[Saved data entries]
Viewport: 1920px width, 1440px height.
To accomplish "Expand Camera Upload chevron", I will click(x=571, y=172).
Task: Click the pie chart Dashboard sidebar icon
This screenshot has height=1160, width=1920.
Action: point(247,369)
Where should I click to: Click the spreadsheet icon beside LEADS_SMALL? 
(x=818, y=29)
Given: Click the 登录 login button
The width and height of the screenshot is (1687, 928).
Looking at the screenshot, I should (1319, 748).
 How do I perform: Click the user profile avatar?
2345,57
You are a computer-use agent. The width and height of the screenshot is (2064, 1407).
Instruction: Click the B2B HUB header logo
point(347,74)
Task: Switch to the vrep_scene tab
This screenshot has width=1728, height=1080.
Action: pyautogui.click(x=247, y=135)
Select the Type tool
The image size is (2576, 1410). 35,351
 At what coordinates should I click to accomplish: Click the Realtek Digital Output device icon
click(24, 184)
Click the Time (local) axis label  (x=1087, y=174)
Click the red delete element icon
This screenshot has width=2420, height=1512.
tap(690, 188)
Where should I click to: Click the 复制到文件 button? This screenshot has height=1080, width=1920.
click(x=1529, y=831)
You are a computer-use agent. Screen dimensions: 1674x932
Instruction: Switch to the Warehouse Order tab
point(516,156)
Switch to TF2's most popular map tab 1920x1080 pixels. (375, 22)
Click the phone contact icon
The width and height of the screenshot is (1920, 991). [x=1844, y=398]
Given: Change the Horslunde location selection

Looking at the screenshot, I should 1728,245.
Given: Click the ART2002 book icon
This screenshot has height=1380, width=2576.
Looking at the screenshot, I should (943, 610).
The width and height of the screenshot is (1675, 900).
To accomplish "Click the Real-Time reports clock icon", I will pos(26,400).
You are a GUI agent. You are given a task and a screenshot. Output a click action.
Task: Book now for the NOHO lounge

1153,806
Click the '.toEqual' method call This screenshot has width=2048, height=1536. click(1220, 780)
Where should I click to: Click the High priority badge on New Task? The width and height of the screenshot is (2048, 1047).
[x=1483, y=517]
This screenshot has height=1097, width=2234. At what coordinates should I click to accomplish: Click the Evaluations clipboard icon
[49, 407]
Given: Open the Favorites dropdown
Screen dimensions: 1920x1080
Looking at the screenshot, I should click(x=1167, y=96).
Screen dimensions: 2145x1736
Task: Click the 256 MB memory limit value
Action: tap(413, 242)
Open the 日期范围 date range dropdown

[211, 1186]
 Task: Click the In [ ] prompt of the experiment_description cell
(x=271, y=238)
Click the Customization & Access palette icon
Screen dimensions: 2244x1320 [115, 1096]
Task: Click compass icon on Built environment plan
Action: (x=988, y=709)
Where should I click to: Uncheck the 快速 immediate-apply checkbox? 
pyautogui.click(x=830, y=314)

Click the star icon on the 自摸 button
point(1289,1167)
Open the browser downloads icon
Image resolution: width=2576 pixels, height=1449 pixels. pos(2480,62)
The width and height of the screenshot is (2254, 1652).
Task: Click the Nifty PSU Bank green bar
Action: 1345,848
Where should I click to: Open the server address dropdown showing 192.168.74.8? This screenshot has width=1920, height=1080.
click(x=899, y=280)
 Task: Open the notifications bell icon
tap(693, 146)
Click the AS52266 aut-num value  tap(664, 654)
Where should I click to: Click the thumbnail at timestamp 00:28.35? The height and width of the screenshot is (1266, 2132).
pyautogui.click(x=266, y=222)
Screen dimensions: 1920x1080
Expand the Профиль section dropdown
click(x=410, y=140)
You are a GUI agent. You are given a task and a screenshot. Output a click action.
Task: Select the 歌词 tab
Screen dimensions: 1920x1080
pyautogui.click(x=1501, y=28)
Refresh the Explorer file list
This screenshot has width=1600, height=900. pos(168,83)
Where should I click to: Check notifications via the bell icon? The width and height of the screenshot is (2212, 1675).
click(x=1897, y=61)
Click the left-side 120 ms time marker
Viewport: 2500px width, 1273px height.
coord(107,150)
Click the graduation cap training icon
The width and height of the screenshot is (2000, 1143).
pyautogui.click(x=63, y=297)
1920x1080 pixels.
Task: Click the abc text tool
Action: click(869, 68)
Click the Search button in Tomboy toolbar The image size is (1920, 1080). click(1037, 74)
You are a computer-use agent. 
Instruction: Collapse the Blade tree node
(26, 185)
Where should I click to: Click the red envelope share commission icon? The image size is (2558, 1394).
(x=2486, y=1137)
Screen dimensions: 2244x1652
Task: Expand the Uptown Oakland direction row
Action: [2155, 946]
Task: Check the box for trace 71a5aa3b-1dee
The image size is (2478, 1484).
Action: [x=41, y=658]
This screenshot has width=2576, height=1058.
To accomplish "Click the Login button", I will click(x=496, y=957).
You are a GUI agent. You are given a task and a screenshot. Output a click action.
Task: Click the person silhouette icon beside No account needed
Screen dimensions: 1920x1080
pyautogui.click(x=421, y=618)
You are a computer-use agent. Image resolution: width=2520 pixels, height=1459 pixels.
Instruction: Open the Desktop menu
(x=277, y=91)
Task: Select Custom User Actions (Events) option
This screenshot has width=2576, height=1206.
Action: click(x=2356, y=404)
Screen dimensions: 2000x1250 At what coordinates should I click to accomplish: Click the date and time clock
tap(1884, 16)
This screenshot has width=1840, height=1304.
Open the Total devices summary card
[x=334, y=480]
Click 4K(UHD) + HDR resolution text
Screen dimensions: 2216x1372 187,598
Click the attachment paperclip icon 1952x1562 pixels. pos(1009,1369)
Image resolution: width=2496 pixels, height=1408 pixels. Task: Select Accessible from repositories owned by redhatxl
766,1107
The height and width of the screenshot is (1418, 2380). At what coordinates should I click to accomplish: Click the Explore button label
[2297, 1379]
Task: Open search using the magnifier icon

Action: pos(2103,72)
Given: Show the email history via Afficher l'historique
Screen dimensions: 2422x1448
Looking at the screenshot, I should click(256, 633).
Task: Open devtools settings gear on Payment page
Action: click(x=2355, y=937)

Exercise description: Could you write out all the entries exactly as given?

Task output:
Viewport: 1920px width, 1440px height.
To accomplish "Expand Camera Upload chevron", I will click(x=571, y=172).
Task: Click the pie chart Dashboard sidebar icon
This screenshot has height=1160, width=1920.
Action: point(247,369)
Where should I click to: Click the spreadsheet icon beside LEADS_SMALL? 
(x=818, y=29)
Given: Click the 登录 login button
The width and height of the screenshot is (1687, 928).
Looking at the screenshot, I should (1319, 748).
 How do I perform: Click the user profile avatar?
2345,57
You are a computer-use agent. The width and height of the screenshot is (2064, 1407).
Instruction: Click the B2B HUB header logo
point(347,74)
Task: Switch to the vrep_scene tab
This screenshot has width=1728, height=1080.
Action: pyautogui.click(x=247, y=135)
Select the Type tool
The image size is (2576, 1410). 35,351
 At what coordinates should I click to accomplish: Click the Realtek Digital Output device icon
click(24, 184)
Click the Time (local) axis label  (x=1087, y=174)
Click the red delete element icon
This screenshot has width=2420, height=1512.
tap(690, 188)
Where should I click to: Click the 复制到文件 button? This screenshot has height=1080, width=1920.
click(x=1529, y=831)
You are a computer-use agent. Screen dimensions: 1674x932
Instruction: Switch to the Warehouse Order tab
point(516,156)
Switch to TF2's most popular map tab 1920x1080 pixels. (375, 22)
Click the phone contact icon
The width and height of the screenshot is (1920, 991). [x=1844, y=398]
Given: Change the Horslunde location selection

Looking at the screenshot, I should 1728,245.
Given: Click the ART2002 book icon
This screenshot has height=1380, width=2576.
Looking at the screenshot, I should (943, 610).
The width and height of the screenshot is (1675, 900).
To accomplish "Click the Real-Time reports clock icon", I will pos(26,400).
You are a GUI agent. You are given a task and a screenshot. Output a click action.
Task: Book now for the NOHO lounge

1153,806
Click the '.toEqual' method call This screenshot has width=2048, height=1536. click(1220, 780)
Where should I click to: Click the High priority badge on New Task? The width and height of the screenshot is (2048, 1047).
[x=1483, y=517]
This screenshot has height=1097, width=2234. At what coordinates should I click to accomplish: Click the Evaluations clipboard icon
[49, 407]
Given: Open the Favorites dropdown
Screen dimensions: 1920x1080
Looking at the screenshot, I should click(x=1167, y=96).
Screen dimensions: 2145x1736
Task: Click the 256 MB memory limit value
Action: tap(413, 242)
Open the 日期范围 date range dropdown

[211, 1186]
 Task: Click the In [ ] prompt of the experiment_description cell
(x=271, y=238)
Click the Customization & Access palette icon
Screen dimensions: 2244x1320 [115, 1096]
Task: Click compass icon on Built environment plan
Action: (x=988, y=709)
Where should I click to: Uncheck the 快速 immediate-apply checkbox? 
pyautogui.click(x=830, y=314)

Click the star icon on the 自摸 button
point(1289,1167)
Open the browser downloads icon
Image resolution: width=2576 pixels, height=1449 pixels. pos(2480,62)
The width and height of the screenshot is (2254, 1652).
Task: Click the Nifty PSU Bank green bar
Action: 1345,848
Where should I click to: Open the server address dropdown showing 192.168.74.8? This screenshot has width=1920, height=1080.
click(x=899, y=280)
 Task: Open the notifications bell icon
tap(693, 146)
Click the AS52266 aut-num value  tap(664, 654)
Where should I click to: Click the thumbnail at timestamp 00:28.35? The height and width of the screenshot is (1266, 2132).
pyautogui.click(x=266, y=222)
Screen dimensions: 1920x1080
Expand the Профиль section dropdown
click(x=410, y=140)
You are a GUI agent. You are given a task and a screenshot. Output a click action.
Task: Select the 歌词 tab
Screen dimensions: 1920x1080
pyautogui.click(x=1501, y=28)
Refresh the Explorer file list
This screenshot has width=1600, height=900. pos(168,83)
Where should I click to: Check notifications via the bell icon? The width and height of the screenshot is (2212, 1675).
click(x=1897, y=61)
Click the left-side 120 ms time marker
Viewport: 2500px width, 1273px height.
coord(107,150)
Click the graduation cap training icon
The width and height of the screenshot is (2000, 1143).
pyautogui.click(x=63, y=297)
1920x1080 pixels.
Task: Click the abc text tool
Action: click(869, 68)
Click the Search button in Tomboy toolbar The image size is (1920, 1080). click(1037, 74)
You are a computer-use agent. 
Instruction: Collapse the Blade tree node
(26, 185)
Where should I click to: Click the red envelope share commission icon? The image size is (2558, 1394).
(x=2486, y=1137)
Screen dimensions: 2244x1652
Task: Expand the Uptown Oakland direction row
Action: [2155, 946]
Task: Check the box for trace 71a5aa3b-1dee
The image size is (2478, 1484).
Action: [x=41, y=658]
This screenshot has width=2576, height=1058.
To accomplish "Click the Login button", I will click(x=496, y=957).
You are a GUI agent. You are given a task and a screenshot. Output a click action.
Task: Click the person silhouette icon beside No account needed
Screen dimensions: 1920x1080
pyautogui.click(x=421, y=618)
You are a computer-use agent. Image resolution: width=2520 pixels, height=1459 pixels.
Instruction: Open the Desktop menu
(x=277, y=91)
Task: Select Custom User Actions (Events) option
This screenshot has width=2576, height=1206.
Action: click(x=2356, y=404)
Screen dimensions: 2000x1250 At what coordinates should I click to accomplish: Click the date and time clock
tap(1884, 16)
This screenshot has width=1840, height=1304.
Open the Total devices summary card
[x=334, y=480]
Click 4K(UHD) + HDR resolution text
Screen dimensions: 2216x1372 187,598
Click the attachment paperclip icon 1952x1562 pixels. pos(1009,1369)
Image resolution: width=2496 pixels, height=1408 pixels. Task: Select Accessible from repositories owned by redhatxl
766,1107
The height and width of the screenshot is (1418, 2380). At what coordinates should I click to accomplish: Click the Explore button label
[2297, 1379]
Task: Open search using the magnifier icon

Action: pos(2103,72)
Given: Show the email history via Afficher l'historique
Screen dimensions: 2422x1448
Looking at the screenshot, I should click(256, 633).
Task: Open devtools settings gear on Payment page
Action: click(x=2355, y=937)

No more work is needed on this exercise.